I need to change language to Turkish in the function of termDocumentmatrix. Could you possibly help me?
this code works. I reach result what i want for stemming, stopwords etc for Turkish.
dat<-"BirGün, Türkiye'de günlük olarak yayımlanan ulusal bir gazete.
Gazetenin yazı işleri müdürü Berkant Gültekin, yayın danışmanı Barış İnce,
sorumlu müdürü Cansever Uğur ve haber koordinatörü İbrahim Varlı'dır.

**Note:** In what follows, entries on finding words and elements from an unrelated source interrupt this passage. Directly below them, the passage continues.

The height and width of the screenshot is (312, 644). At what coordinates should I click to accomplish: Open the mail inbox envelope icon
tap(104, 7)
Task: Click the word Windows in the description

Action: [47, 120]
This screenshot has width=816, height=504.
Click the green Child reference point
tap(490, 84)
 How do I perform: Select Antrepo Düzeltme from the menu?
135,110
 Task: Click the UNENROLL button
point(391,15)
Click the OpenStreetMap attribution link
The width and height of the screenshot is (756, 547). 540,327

Yayın
hayatına 14 Nisan 2004'te başlayan gazetenin sahibi Birgün Yayıncılık ve İletişim Ticaret AŞ'd"
dat%>%
tokens(remove_punct = TRUE, remove_numbers = TRUE, remove_symbols = TRUE)%>%
tokens_remove(stopwords("tr", source = "stopwords-iso")) %>%
tokens_wordstem(language = "turkish") %>%
tokens_tolower()
Result:
[1] "birg" "türkiye'" "günlük" "yayımlana" "ulusal" "gaze" "gazete" "yaz" "iş"

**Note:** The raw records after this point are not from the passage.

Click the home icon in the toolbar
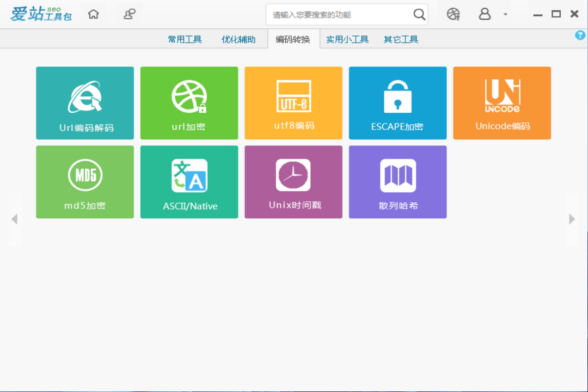The width and height of the screenshot is (588, 392). coord(93,14)
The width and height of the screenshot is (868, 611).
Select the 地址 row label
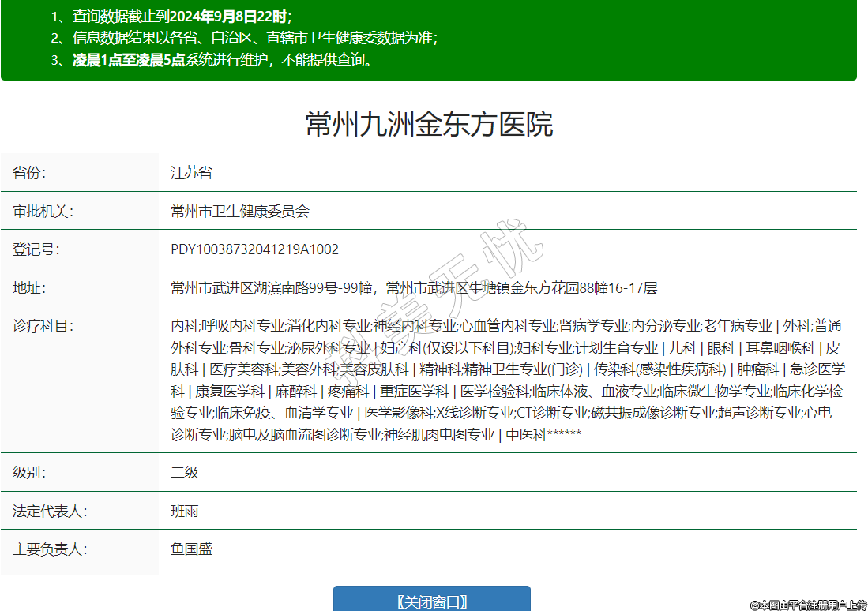point(30,287)
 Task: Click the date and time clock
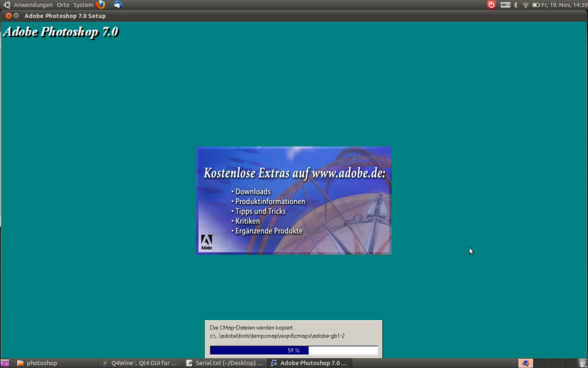tap(563, 5)

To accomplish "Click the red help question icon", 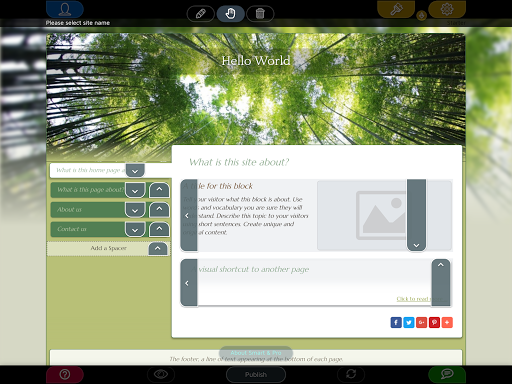I will (65, 374).
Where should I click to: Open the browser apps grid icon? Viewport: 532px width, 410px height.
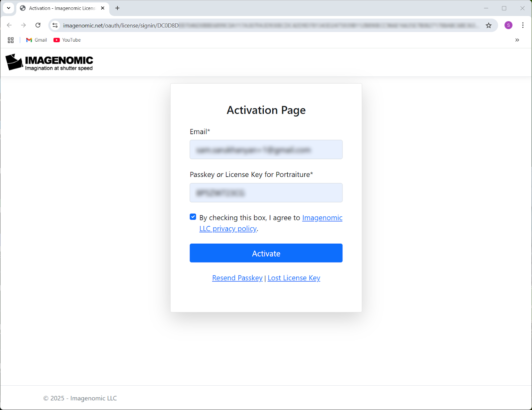tap(10, 40)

[10] "müdür" "berkant" "gültek" "yay" "danışma" "barış" "ince" "sorumlu" "müdür"
[19] "cansever" "uğur" "haber" "koordinatör" "ibrah" "varlı'" "yay" "hayat" "nisa"

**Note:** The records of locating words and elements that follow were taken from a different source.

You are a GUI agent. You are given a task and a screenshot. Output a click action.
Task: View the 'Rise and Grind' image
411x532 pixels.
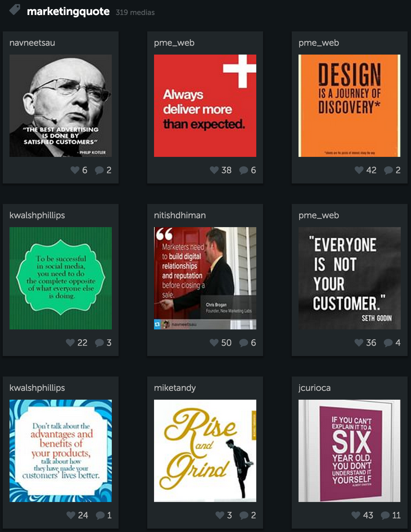click(205, 451)
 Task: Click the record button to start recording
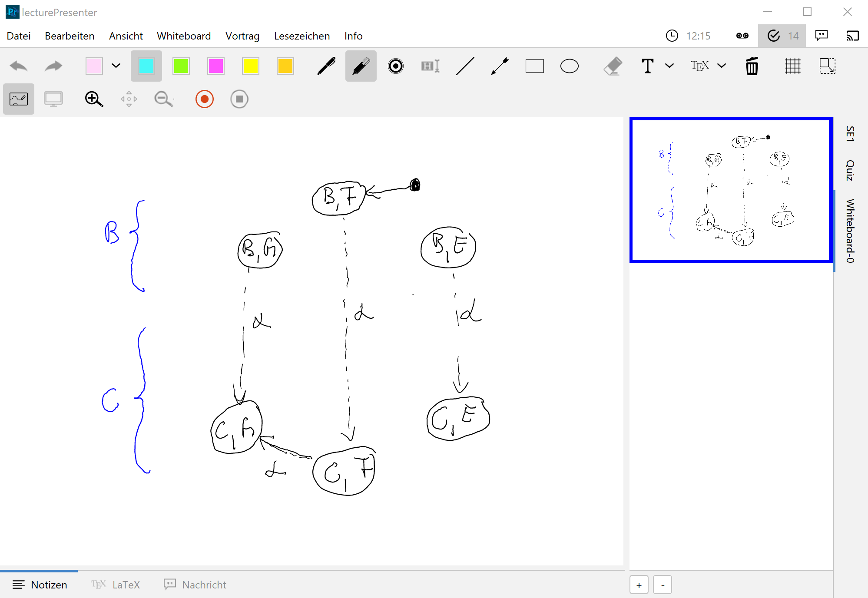[204, 99]
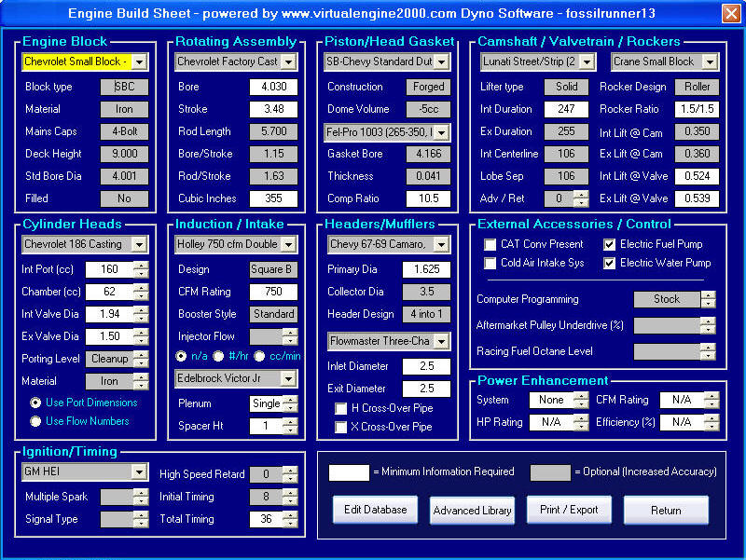Toggle the Electric Fuel Pump checkbox

609,244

[28] "te" "başlaya" "gazete" "sahip" "birgi" "yayıncılık" "iletiş" "ticaret" "aş'd"
#> Error in dat %>% tokens(remove_punct = TRUE, remove_numbers = TRUE, remove_symbols = TRUE) %>% : "%>%" fonksiyonu bulunamadı
Created on 2019-12-02 by the reprex package (v0.3.0)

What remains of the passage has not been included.